Legal Prompting trendet
Eine zentrale Rolle im Umgang mit künstlicher Intelligenz spielt das ‚Prompt Engineering‘, also die richtige Bedienung von Chatbots. Denn damit Sprachmodelle wie ChatGPT verwertbare Ergebnisse liefern, müssen Nutzerinnen und Nutzer ihnen möglichst präzise und fachkundige Befehle geben. Zudem ist bei aller Effizienz und Zeitersparnis, die die Bots bringen, Vorsicht geboten: Mitunter kann es nämlich vorkommen, dass die Ergebnisse, die sie präsentieren, schlicht falsch sind. Bei diesem als ,halluzinieren‘ bezeichneten Verhalten leitet eine KI Daten ab, die frei aus dem während des Trainings Gelernten zusammengestellt sind. Umso wichtiger ist es also, dass Anwältinnen und Anwälte die Qualität der gelieferten Ergebnisse sorgfältig prüfen.
Viele Kanzleien legen deswegen einen besonderen Fokus auf den sicheren Umgang mit Chatbots und haben entsprechend Trainings zum ‚Legal Prompting‘ in ihr Curriculum aufgenommen. Nicht nur internationale Einheiten wie Osborne Clarke und die US-Kanzlei Greenberg Traurig trainieren ihren Nachwuchs in diesem Bereich, auch immer mehr deutsche Sozietäten ergänzen ihr Ausbildungsportfolio um Prompting-Workshops. In der Berliner Kanzlei Raue etwa absolvieren Associates einen ‚ChatGPT-Führerschein‘, der auch den Bereich Prompting einschließt. Dass techaffine Juristinnen und Juristen mit KI-Kenntnissen bei vielen Arbeitgebern punkten können, zeigt auch die azur-Recherche: Die britisch-australische Kanzlei Herbert Smith Freehills begrüßt bei Bewerbenden ein „starkes Interesse an Innovationen und Legal Tech sowie erste Erfahrungen im Umgang mit AI-Tools“. Auch bei Raue ist die „Bereitschaft, mit Legal-Tech- und KI-Lösungen zu arbeiten“ gern gesehen.
Die KI-Karriereleiter erklimmen
Für all diejenigen, die mit KI Karriere machen wollen, haben einige Kanzleien zuletzt neue Programme und Karrieremodelle etabliert.
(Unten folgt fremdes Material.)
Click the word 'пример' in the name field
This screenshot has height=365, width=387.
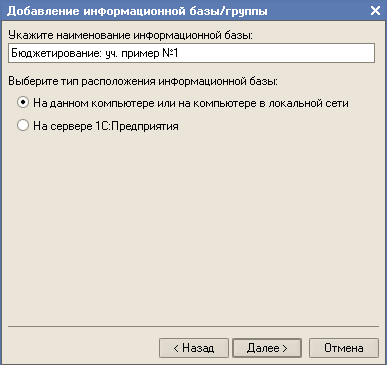(x=140, y=54)

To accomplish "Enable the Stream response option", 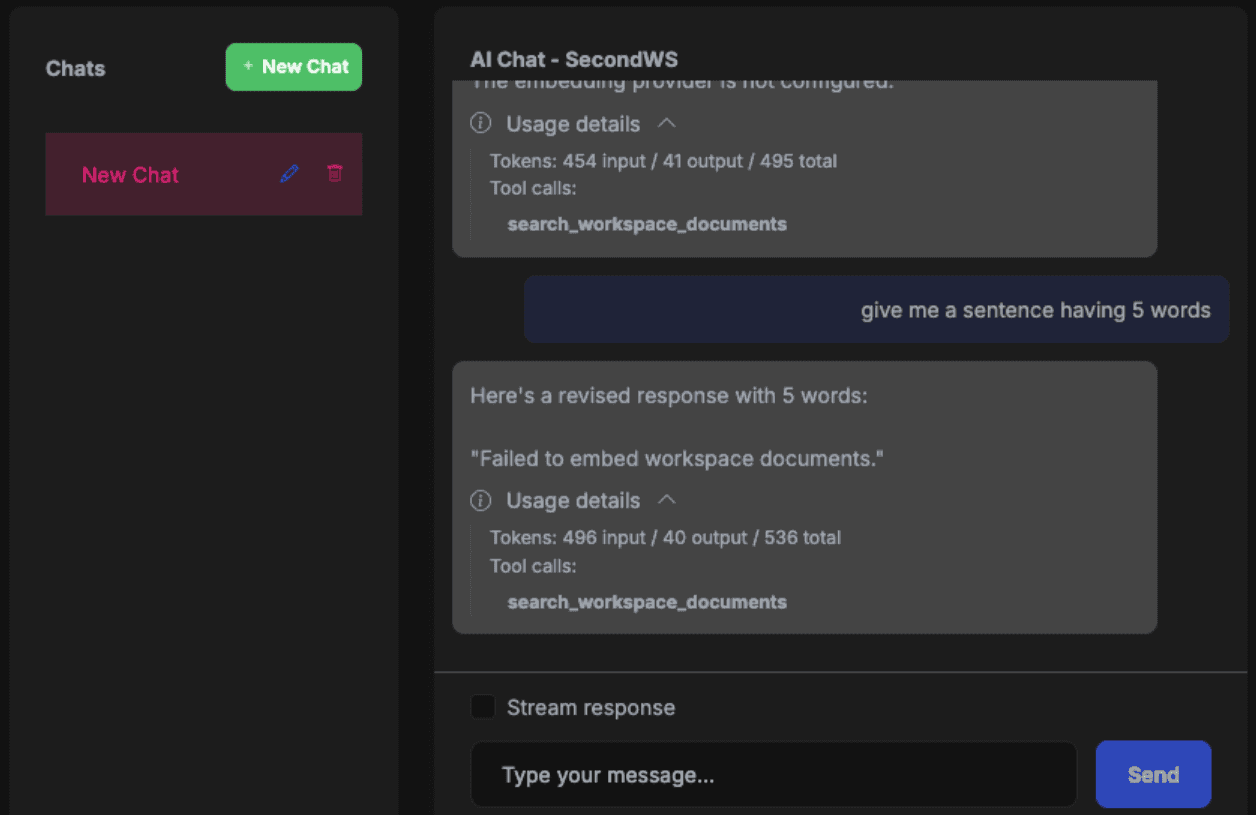I will tap(483, 706).
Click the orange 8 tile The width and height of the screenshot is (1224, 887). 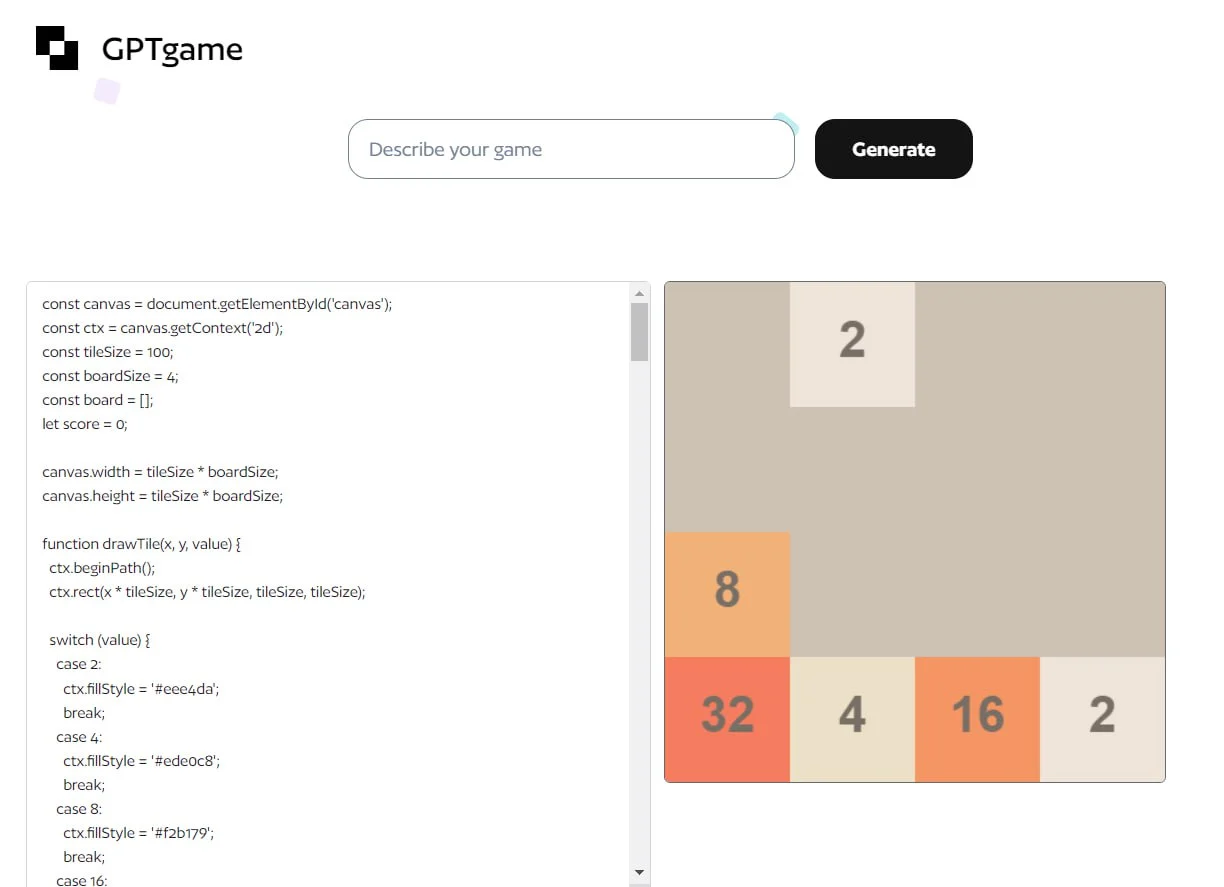[727, 592]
Osborne Clarke etwa hat zu Legal Tech und KI einen eigenen Karrierepfad gebaut. Wer sich hierfür entscheidet, der verlässt den klassischen Partnertrack und kann stattdessen bis zum Teamleiter aufsteigen. Auch bei KPMG Law, dem Anwaltszweig der Big-Four-Gesellschaft, gibt es einen dezidierten ‚Tech Career Path‘. Er richtet sich an eine breite Gruppe von Bewerbenden, die unterschiedlich qualifiziert sein können. Neben Wirtschaftsjuristen zählen dazu etwa IT-Fachleute. Sie alle eint, dass sie bei KPMG Law an der Schnittstelle zwischen IT, Prozessen und juristischer Arbeit tätig sind. Über drei Karrierestufen können sie zum ‚Lead Specialist‘ aufsteigen. Mit dem Karrierepfad einher gehen Schulungsangebote und festgelegte Vergütungsstrukturen. Zwar sind explizite KI-Karrierewege im Jahr 2025 noch deutlich seltener als Legal-Tech-Karrieren, doch der Bereich bietet aufgrund seiner Dynamik viel Potenzial für persönliche Entwicklung im Rechtsmarkt.